Work to complete -
1. In the Obamacare enrollment post, how many people does the latest report say were still enrolled in exchange plans?
2. Write out everything in the Obamacare post from "(H/T: InstapunditOopsie." down to "administration to hit.".

Looks likes Obamacare is still spluttering and staggering along, there.

(H/T: InstapunditOopsie.

In its latest enrollment report, the Centers for Medicare and Medicaid Services says 9.9 million were still enrolled in ObamaCare exchange plans.

That’s almost 2 million fewer than the administration claimed in the spring, when it bragged that 11.7 million had signed up, and way below the Congressional Budget Office’s earlier forecast of 13 million.

Actually, it gets even more embarrassing than that: the administration had earlier – as in, last year – projected that there would be 25 million signups by the end of 2017. That is… looking increasingly unlikely to happen. In fact, I am not entirely certain whether the administration will make its revised adjusted modified 2015 target number of 9.1 million. I’m not saying that it won’t; just that it may not be the easiest target number in the world for the Obama administration to hit.

What happened? Rate hikes, of course. Double-digit rate hikes, for about 31% of the plans on the federal exchange. For those wondering: that’s rather a lot. Particularly since the original promise – which was admittedly offered by one of the most naive and ill-prepared politicians in American history – would be that the rates would go down. Not up.  Down. I understand that Democratic elected officials can have difficulty distinguishing between the two categories – but I assure you, the difference really does exist.

Which is, by the way, why – and contra The Motley Fool – next year’s Obamacare penalty is probably not going to be much of a spur to things. Especially if you’re young and single: the penalty next year for not being insured is still either going to be $695/yr, or 2.5% of your taxable income. Which basically means that if you’re making about thirty or forty grand a year and you didn’t feel the need to shell out three grand a year for a plan with a five grand deductible already, you’re probably going to resentfully eat the significantly lower tax. Contrary to popular belief, young people can do math.

…I don’t think that this law is going to get popular any time soon. I also don’t think that the Democratic strategy, which is designed around the idea that eventually the law will become popular, is going to start working any time soon. And while I’m frustrated as anybody else on my side is that the GOP leadership’s ‘strategy’ seems to be to maintain a holding action for long as possible, I am dismayed by the equally aggravating possibility that this technique might end up eventually working for said leadership. Which would be infuriating, I know. Oh, yes, I know.

Moe Lane (crosspost)

6 thoughts on “Looks likes Obamacare is still spluttering and staggering along, there.”

  1. .. wait until the “you don’t have to pay the penalty” meme to go ’round ..
    .

Data for review -
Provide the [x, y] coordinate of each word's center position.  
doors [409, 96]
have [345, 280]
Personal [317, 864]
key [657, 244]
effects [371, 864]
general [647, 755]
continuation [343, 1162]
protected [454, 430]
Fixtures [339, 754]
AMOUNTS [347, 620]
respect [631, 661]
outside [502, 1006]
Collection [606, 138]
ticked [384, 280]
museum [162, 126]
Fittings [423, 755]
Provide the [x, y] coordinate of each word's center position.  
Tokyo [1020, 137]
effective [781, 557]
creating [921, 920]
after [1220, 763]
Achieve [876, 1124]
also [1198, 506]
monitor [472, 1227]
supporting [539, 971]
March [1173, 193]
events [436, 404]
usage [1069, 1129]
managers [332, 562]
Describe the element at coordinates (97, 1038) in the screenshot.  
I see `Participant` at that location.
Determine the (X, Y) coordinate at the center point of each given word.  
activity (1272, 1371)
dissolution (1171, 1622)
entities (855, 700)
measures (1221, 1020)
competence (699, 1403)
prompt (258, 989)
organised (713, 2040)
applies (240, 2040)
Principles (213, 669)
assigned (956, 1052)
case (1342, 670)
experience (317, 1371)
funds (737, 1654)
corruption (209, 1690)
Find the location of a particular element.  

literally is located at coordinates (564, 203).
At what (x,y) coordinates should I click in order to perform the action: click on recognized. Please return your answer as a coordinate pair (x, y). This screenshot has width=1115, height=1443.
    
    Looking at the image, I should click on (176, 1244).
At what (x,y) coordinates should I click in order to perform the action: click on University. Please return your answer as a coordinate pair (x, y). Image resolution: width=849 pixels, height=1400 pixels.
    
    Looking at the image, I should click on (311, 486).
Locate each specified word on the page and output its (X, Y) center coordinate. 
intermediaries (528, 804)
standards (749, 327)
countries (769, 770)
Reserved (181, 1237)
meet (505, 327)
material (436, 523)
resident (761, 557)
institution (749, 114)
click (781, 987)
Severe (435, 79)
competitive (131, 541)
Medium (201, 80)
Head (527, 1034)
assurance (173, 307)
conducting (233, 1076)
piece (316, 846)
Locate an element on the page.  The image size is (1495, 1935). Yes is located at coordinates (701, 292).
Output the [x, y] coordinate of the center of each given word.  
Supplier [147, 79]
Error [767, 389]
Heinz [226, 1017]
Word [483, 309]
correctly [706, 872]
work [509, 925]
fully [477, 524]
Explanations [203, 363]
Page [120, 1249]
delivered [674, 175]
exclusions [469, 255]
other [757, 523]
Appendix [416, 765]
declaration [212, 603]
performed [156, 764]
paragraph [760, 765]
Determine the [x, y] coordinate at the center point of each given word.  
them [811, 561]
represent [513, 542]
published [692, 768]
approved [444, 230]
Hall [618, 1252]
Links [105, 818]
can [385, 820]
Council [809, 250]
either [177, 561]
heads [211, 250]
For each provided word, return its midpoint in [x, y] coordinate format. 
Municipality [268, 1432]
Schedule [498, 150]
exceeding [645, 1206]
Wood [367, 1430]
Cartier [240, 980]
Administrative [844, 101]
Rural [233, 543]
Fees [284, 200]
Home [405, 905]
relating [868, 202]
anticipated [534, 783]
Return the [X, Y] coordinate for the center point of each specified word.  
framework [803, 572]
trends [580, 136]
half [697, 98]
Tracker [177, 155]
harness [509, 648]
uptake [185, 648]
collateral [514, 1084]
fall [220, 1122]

Response list -
1. 9.9 million.

2.
(H/T: InstapunditOopsie.

In its latest enrollment report, the Centers for Medicare and Medicaid Services says 9.9 million were still enrolled in ObamaCare exchange plans.

That’s almost 2 million fewer than the administration claimed in the spring, when it bragged that 11.7 million had signed up, and way below the Congressional Budget Office’s earlier forecast of 13 million.

Actually, it gets even more embarrassing than that: the administration had earlier – as in, last year – projected that there would be 25 million signups by the end of 2017. That is… looking increasingly unlikely to happen. In fact, I am not entirely certain whether the administration will make its revised adjusted modified 2015 target number of 9.1 million. I’m not saying that it won’t; just that it may not be the easiest target number in the world for the Obama administration to hit.